Have your headlights set to auto? During the day, even when it’s snowing, that’s only going to illuminate small daytime running lights on the front of your vehicle. When visibility is reduced, you need to ensure that other drivers are able to see you from both the front and rear. Fully switch on your headlights—and do that any time you’re driving in conditions that reduce visibility. This step is just as important when it’s raining, foggy, or dusty.

If You Can’t See Them, Other People Can’t See You

You know the person I’m talking about. The one who’s only wiped enough snow off of their car to clear the tiniest slit of snow from their windshield, completely neglecting their rear or side windows, or head or taillights. This doesn’t just reduce that person’s vision, but by decreasing the performance of their head and tail lights, it also makes it harder for other drivers to see them. Leaving a bunch of snow piled on top of a car can also cause real problems in the event that snow suddenly shifts or flies off. Snow left piled on the hood can fly onto the windscreen, suddenly blinding the driver. Snow left on the roof can fly rearwards. If it becomes ice, that can damage cars behind you. Even if it’s just snow, it can still cause an accident by flying around.

Plus, snow and ice will accumulate on your vehicle as you drive. In challenging conditions, find a safe place to pull over, and clean off your lights, glass, and horizontal surfaces regularly.

Slow Is Smooth, Smooth Is Fast

Rushing around and leaving important jobs (like brushing snow off your car) half done creates more dangerous driving. And you know what’s going to make you late in the end? Crashing your car. Allow for extra time, drive in a manner appropriate for the conditions, and stop for a coffee if you show up some place early.

Share the Road

All of us are in this together. All my years of professional driving add up to nothing if someone blows a red light. Or, as happened yesterday, spins out trying to pass me on an icy curve. Consider how your actions effect other drivers, and try to signal as early, and as clearly as possible. In Europe, it’s common to see drivers activate their hazard lights if they find themselves needing to brake unexpectedly. You know, because that’s a hazard.

Also consider the impact the movements of your vehicle have on other drivers. If you pull only partially into a turn lane, you force others to swerve around you. Add in limited vision and slippery surfaces, and that’s a recipe for an accident. Everything you do to make things safer makes things safer for everyone else.

Be Prepared

A bag of kitty litter is never going to get you unstuck. A set of real Maxtrax will. And they’ll do that over, and over again. AAA is great, and you should definitely be a member. But you don’t have to wait for a charged-up jump starter to drive to your house from the next town over. Better yet? Just buy a new car battery every two years.

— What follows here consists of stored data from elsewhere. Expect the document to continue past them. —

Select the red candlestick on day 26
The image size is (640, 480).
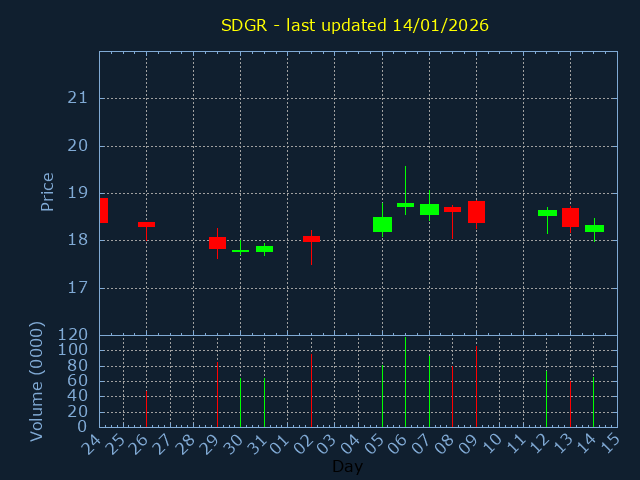point(146,225)
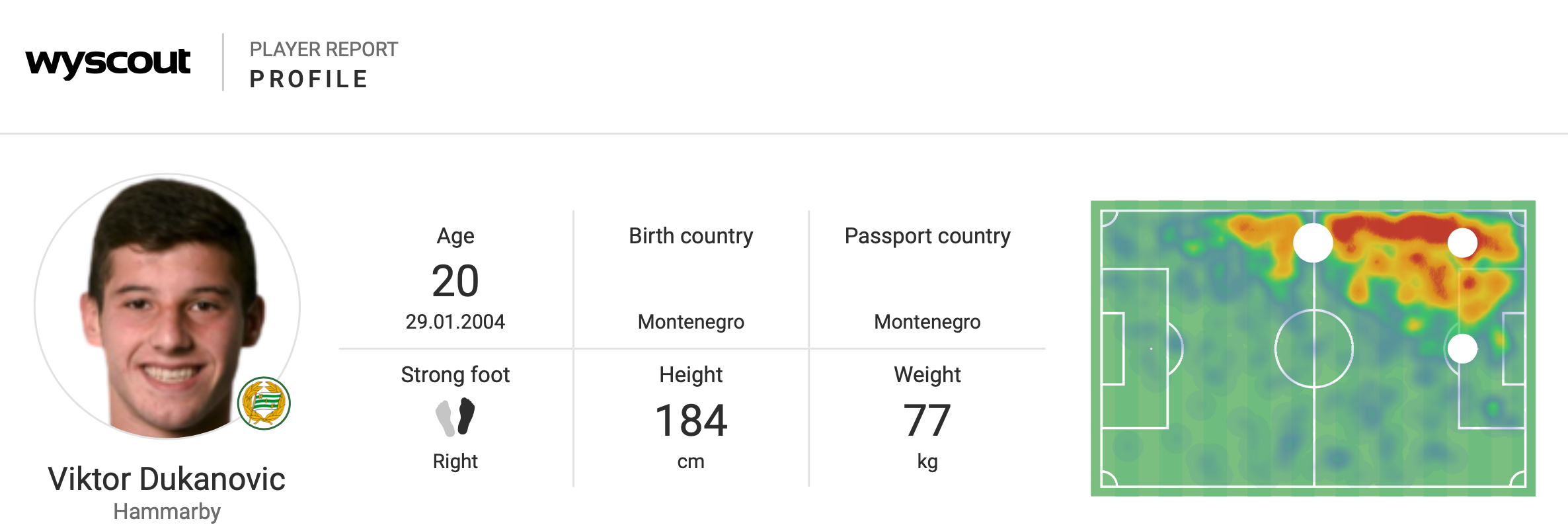
Task: Click the white marker near top-right wing
Action: [1462, 243]
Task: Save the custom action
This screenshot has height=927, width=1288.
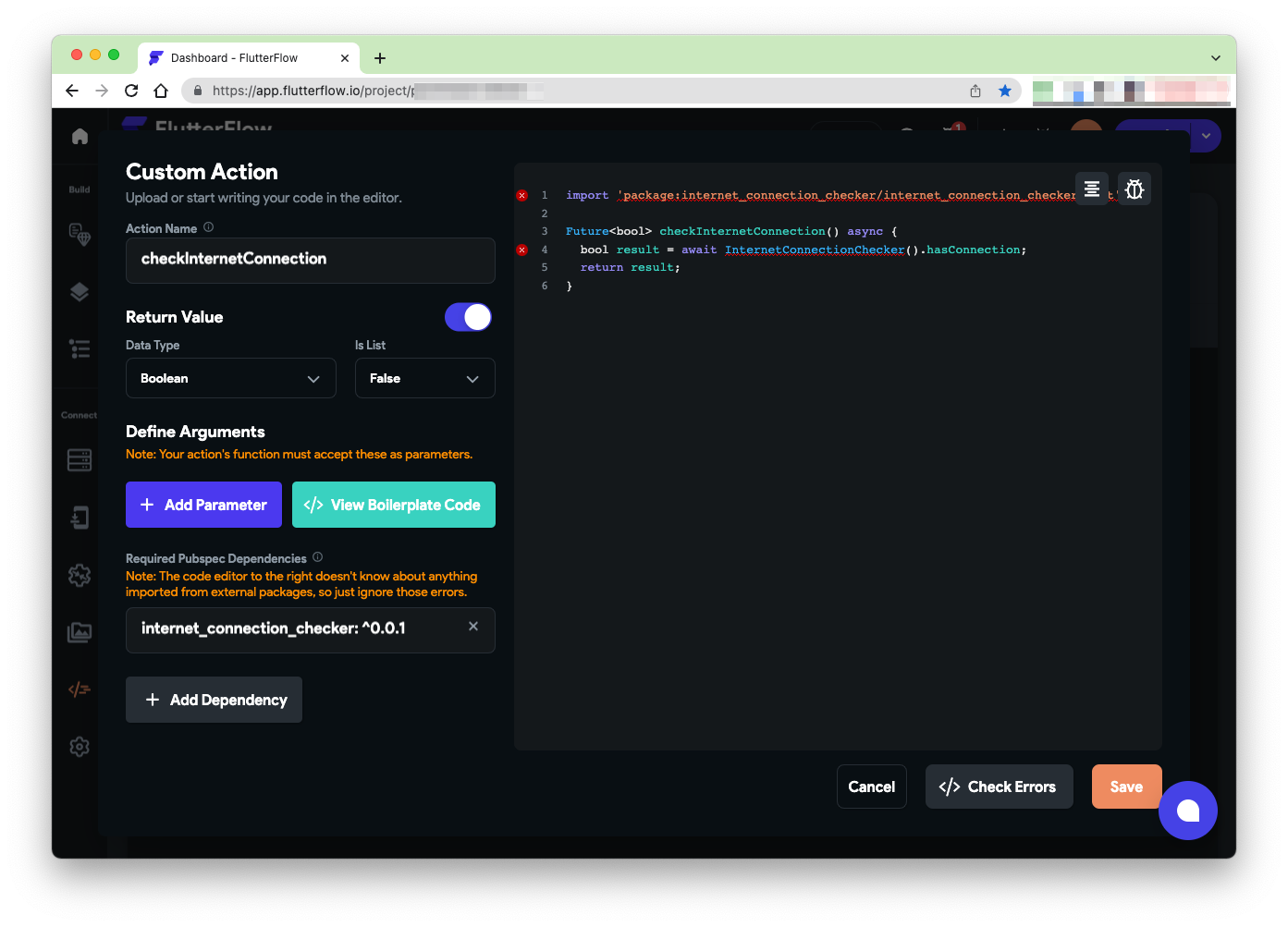Action: [1125, 787]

Real, effective solutions exist and are capable of solving your most common problems. It does not take that much effort to learn how they work, and which ones might be right for you. Driving is a skill, and learning it will improve your safety, increase the range of conditions in which you can enjoy yourself, and save you money. And it’ll make everyone’s life safer by making you less dangerous to drive around.